UPDATE: the situation with JFK Jr. Truthers at Dealey Plaza has, believe it or not, taken an even more bizarre turn. They’ve now gathered into a single line and are one by one approaching a man with a bird on his shoulder who appears to be giving them individual directions.
- 4:39 Means TV segment
Eric Adams can get hecked
this sweet summer child thinks guns cause crime. what~~
Look at his plan for combatting crime. Pay attention to what he says because none of this goes at the problem. It just reinforces a police state.
Eric Adams’ “Safety” Plan
Lower Crime Through Precision Public Safety
By saving money through technology and efficiency, and using it to fund targeted initiatives that reduce serious crime, I will more effectively deploy resources while ensuring that police do the real police work needed to get the bad guys and prevent crime in the first place.
He says he will do that by
- Being laser-focused on violent crime—especially guns.
- Reinventing the anti-crime unit as an anti-gun[^anti-gun] unit, using cops with the skills and temperament to balance community relations and catch the bad guys.
- Civilianizing areas of the NYPD that don’t need to be staffed by cops.
- Shifting detectives and other officers from low-crime areas to crime hot-spots when surges occur.
- Strengthening handgun laws so that New York City residents are not put at risk by lax laws in other counties and municipalities.
Target gun violence.
The number one driver of crime spikes in the city right now is gun violence.

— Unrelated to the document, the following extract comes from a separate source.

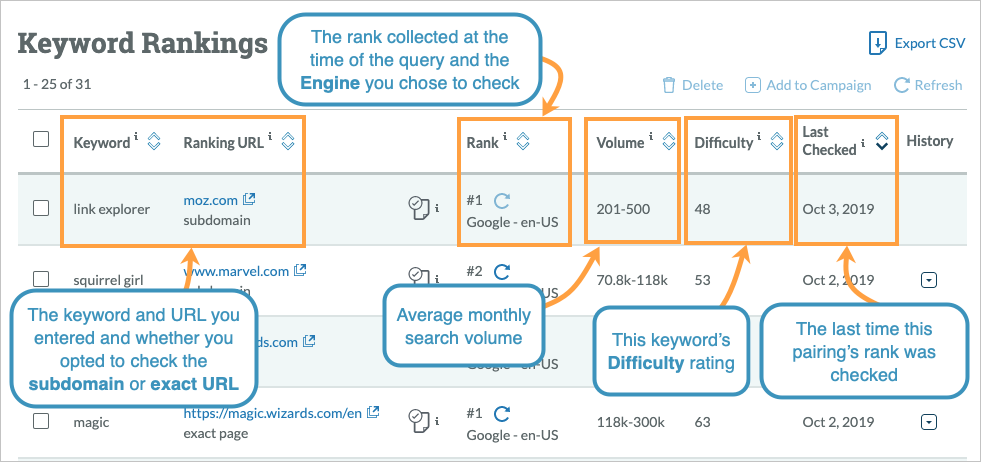Viewport: 981px width, 462px height.
Task: Expand History dropdown for magic row
Action: [929, 423]
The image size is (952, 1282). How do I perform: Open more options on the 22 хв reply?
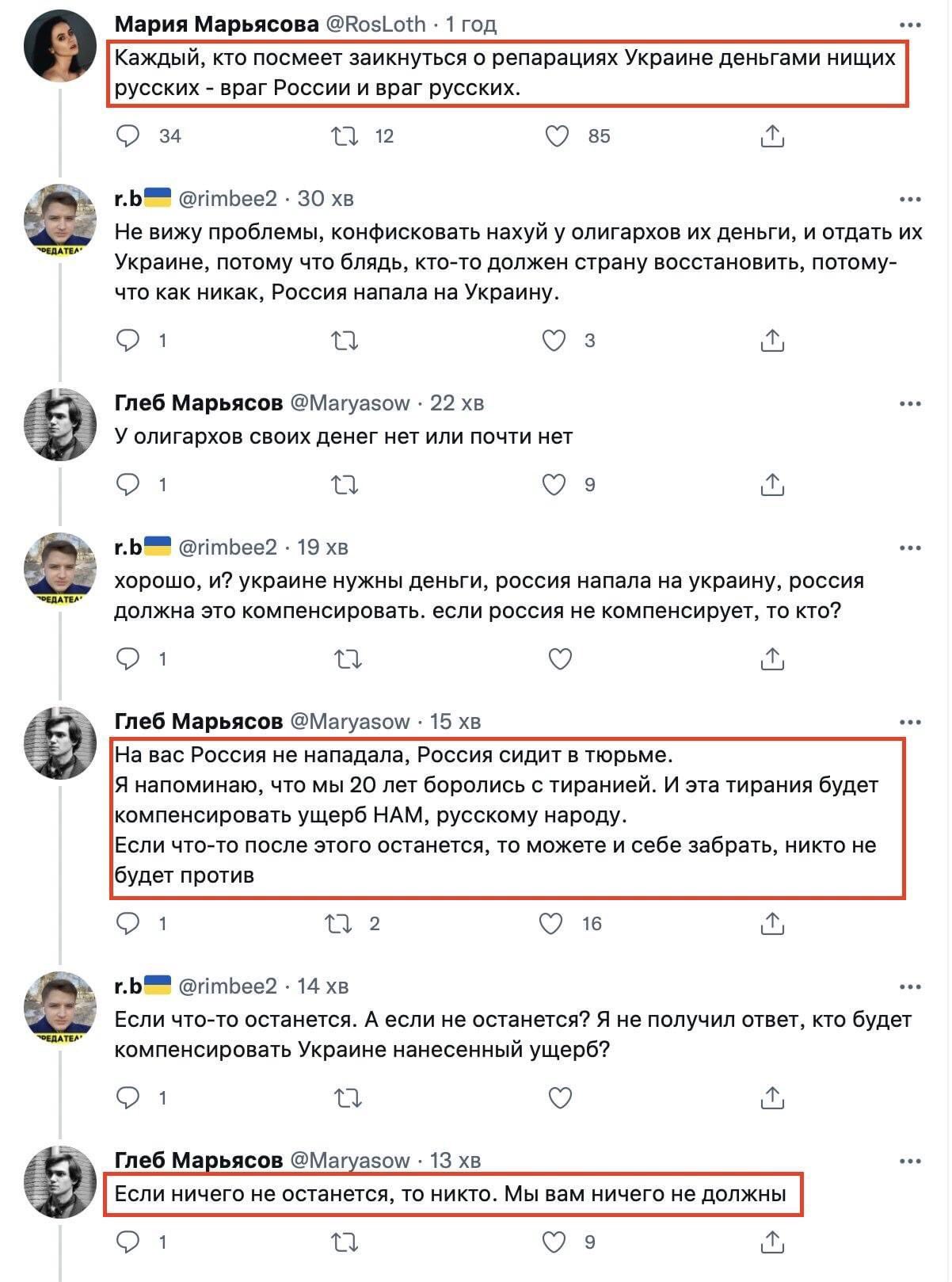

We must reverse this troubling trend, fast by using coordinated tactics, smart policing and cooperation between agencies and with the community.
[^anti-gun]: Any legislative action that bills itself as anti-gun is inherently going to be unconstitutional, since the constitution guarantees us the right to keep and bear arms. Then again, tell that to the “well armed militia” known as the Black Panthers.
He goes on to say that he will
- Reinvent the anti-crime unit as an anti-gun unit, hiring officers with the skills and temperament for this kind of intense, on the ground police work by removing overly aggressive cops and by targeting known shooters with precision policing tactics. (🙄)
- Prevent guns from coming in through our bus and train stations with spot checks like the ones we use in subway stations.
- Work with the Port Authority to strengthen security at city entry points, implementing spot checks and coordinating anti-trafficking initiatives.
- Fully fund the City’s Crisis Management System and allow for more centralized coordination between law enforcement, community groups and our hospitals.
- Improve communication and coordination between CMS and NYPD to prevent retaliatory violence once a shooting has occurred.
- Convene citywide clergy leaders and law enforcement officials to partner on public safety initiatives in hotspots.
- Form a Tri-State commission[^interstate] to formulate policy proposals that would stop the flow of illegal handguns into our communities.
- Coordinate a multi-state East Coast compact to share information on dirty gun dealers and potential traffickers to make up for a lack of federal response.
- Significantly increase funding to the City’s Office to Prevent Gun Violence.
[^interstate]: this clearly exceeds the bounds of not only a Mayor’s power in the local administration, but also the state of NY. Interstate commerce is explicitly a federal matter.